Until fairly recently, MS was thought to be the “archetypal inflammatory demyelinating disease of the central nervous system” (Wilkins and Scolding) in which the repeated ravages of inflammation and resultant demyelination caused progression and neurodegeneration. This is now thought to be more complicated.

Epidemiological and natural history studies suggest that, when looking at large groups of people (there’s still a lot of individual variation), progression in MS is related to age and that after a certain point progression occurs at more or less the same rate for all people with MS regardless of prior history of relapses. That is, after a certain point the relapses have no significant influence on quickly  you progress. This break point usually seems to be given as a sustained score of 4 on the EDSS (Expanded Disability Status Scale). EDSS 4 is defined as “Fully ambulatory without aid, self-sufficient, up and about some 12 hours a day despite relatively severe disability consisting of one FS grade 4 (others 0 or 1), or combination of lesser grades exceeding limits of previous steps; able to walk without aid or rest some 500 meters.” (My EDSS always seems to work out to 3 or 3.5, which I find uncomfortably close to 4). Some have argued that primary progressive MS is just secondary progressive MS with the relapsing-remitting phase cut off. Trapp and Nave conclude that “much of the recent epidemiological data can be interpreted as indicating that all MS patients have a similar rate of primary neurodegeneration with variable secondary inflammatory demyelination.” These studies suggest that inflammation might not be the cause of neurodegeneration.
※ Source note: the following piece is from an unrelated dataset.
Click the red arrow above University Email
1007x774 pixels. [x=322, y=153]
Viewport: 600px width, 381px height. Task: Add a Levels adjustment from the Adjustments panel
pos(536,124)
Peterson and Fujinami list five possible relationships between inflammation and neurodegeneration (which are not mutually exclusive):

(1) inflammation induces neurodegeneration
(2) neurodegeneration causes inflammation
(3) other factors contribute to the development of inflammation and/or neurodegeneration
(4) inflammation and neurodegeneration participate in a cycle or a cascade in which they augment one another
(5) inflammation can protect against neurodegeneration

Wilkins and Scolding say that it would be hard to show whether inflammation or neurodegeneration is primary, but one approach might be to see whether progression is prevented when intense immunosuppression is used very early in MS.

**References:

Frohman, E. F. et. al. (2005).“Characterizing the mechanisms of progress in multiple sclerosis.” Archives of Neurology, 62 (9), 1345-1356.

Peterson, L. K., & R. S. Fujinami. (2007). “Inflammation, demyelination, neurodegeneration, and neuroprotection in the pathogenesis of multiple sclerosis.” Journal of Neuroimmunology, 184 (1-2), 37-44.

Trapp, B.D., & K.-A. Nave. (2008). “Multiple sclerosis: An immune or neurodegenerative disorder?” Annual Review of Neuroscience, 31, 247-269.

Wilkins, A., & N. Scolding. (2008). “Protecting axons in multiple sclerosis.” Multiple Sclerosis, 14, 1013-1025.